→ **DATASET EXCERPTS**
○ ○ ○

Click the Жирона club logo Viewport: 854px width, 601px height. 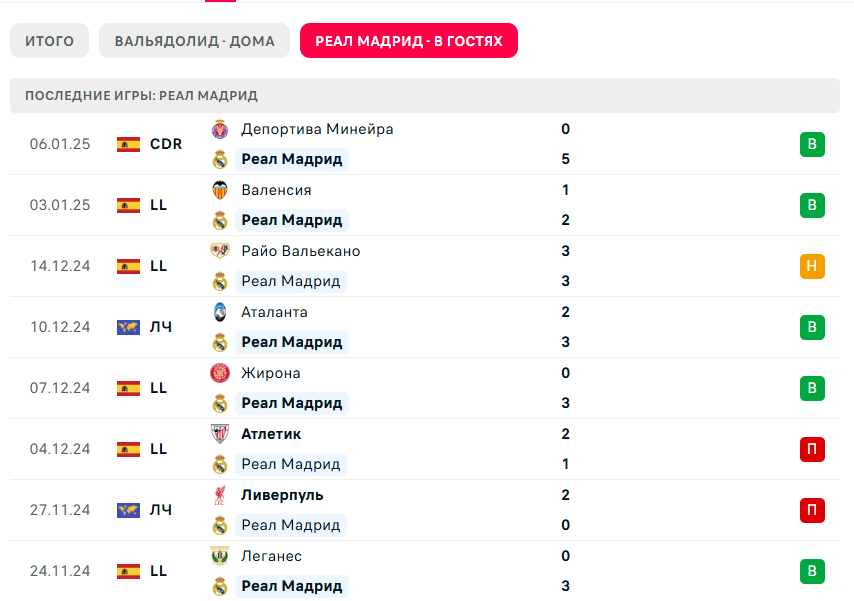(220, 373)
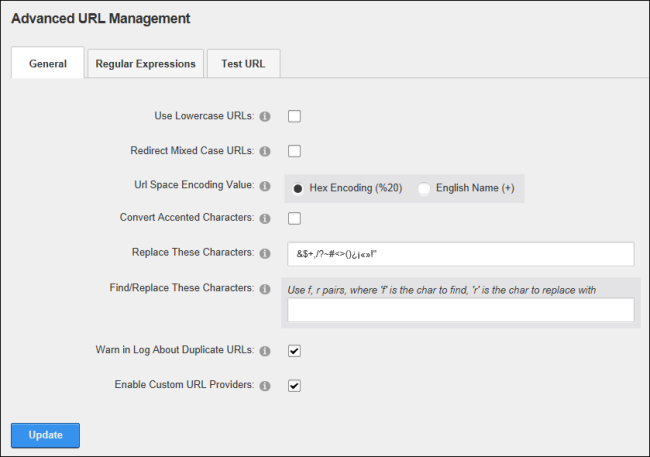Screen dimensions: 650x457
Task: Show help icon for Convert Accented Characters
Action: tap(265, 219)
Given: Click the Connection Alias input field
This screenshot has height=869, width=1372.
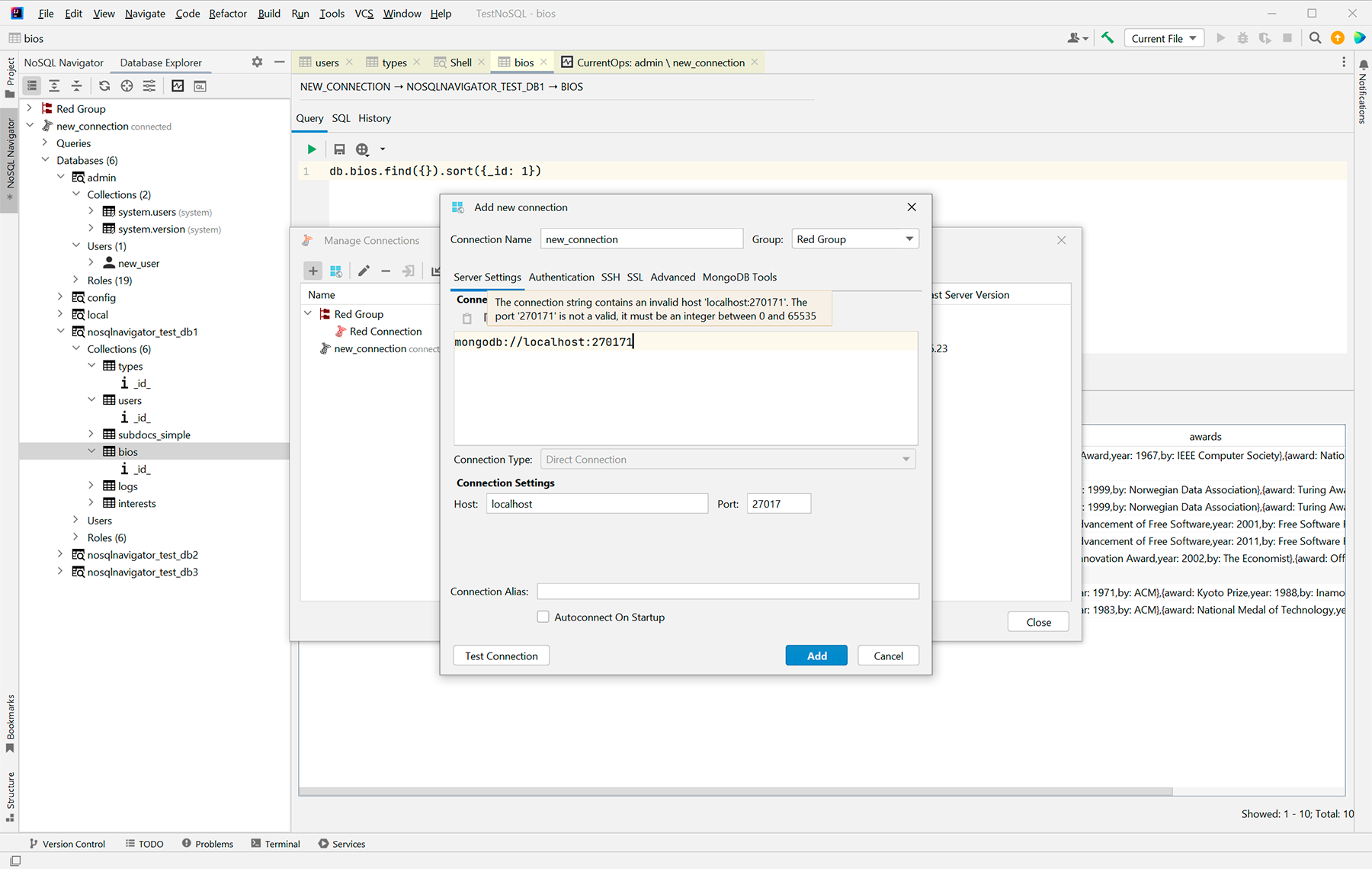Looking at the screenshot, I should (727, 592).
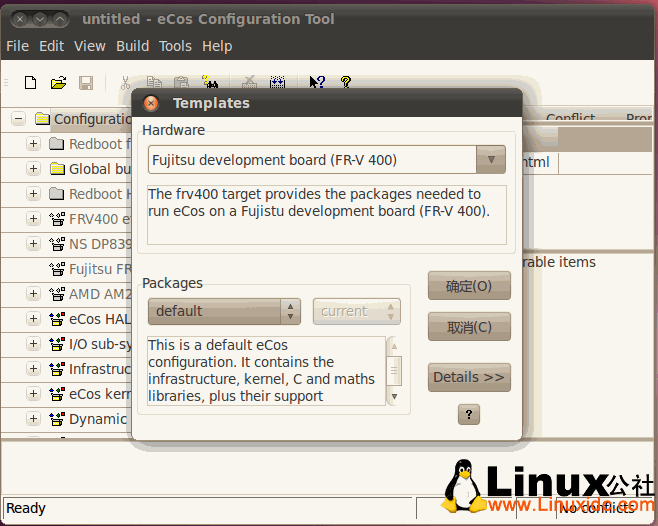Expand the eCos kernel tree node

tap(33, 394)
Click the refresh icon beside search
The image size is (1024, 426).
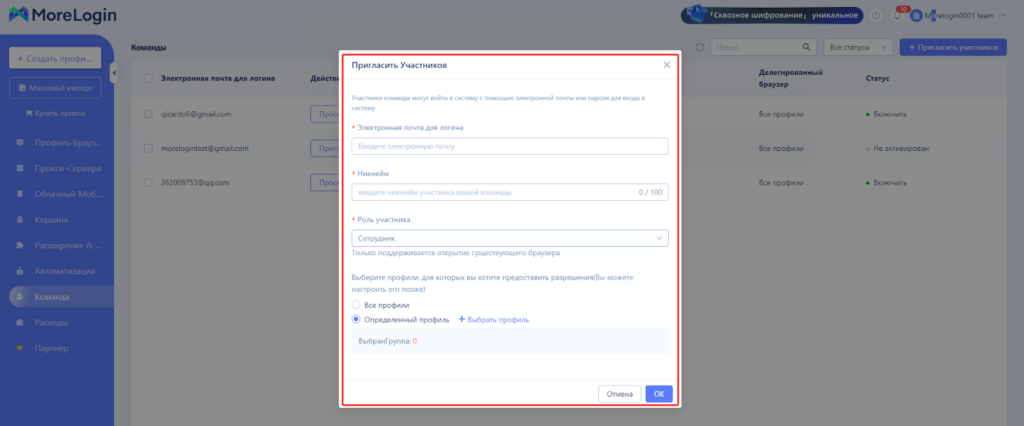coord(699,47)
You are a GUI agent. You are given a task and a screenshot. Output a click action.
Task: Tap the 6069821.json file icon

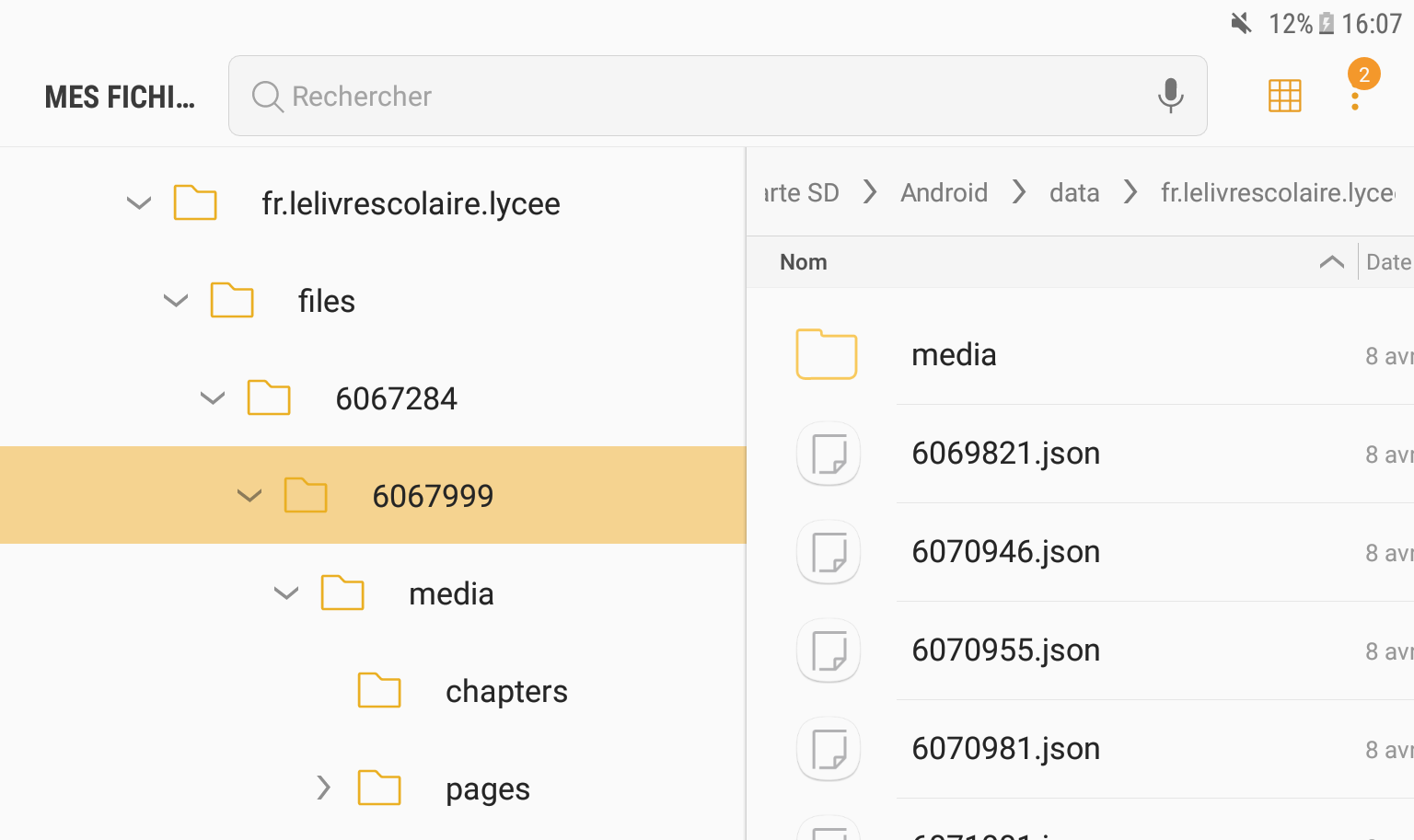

○ ○ ○

→ **PROBLEM DETAILS**
Emit the lines of the data above from the one containing "This screenshot has height=869, width=1372." through its final line, both endpoints included. Pictures do not belong in the output.

→ **SOLUTION TO THE EXERCISE**
This screenshot has height=869, width=1372.
Looking at the screenshot, I should (727, 592).
Expand the eCos kernel tree node

tap(33, 394)
Click the refresh icon beside search
The image size is (1024, 426).
coord(699,47)
You are a GUI agent. You are given a task and a screenshot. Output a click action.
Task: Tap the 6069821.json file icon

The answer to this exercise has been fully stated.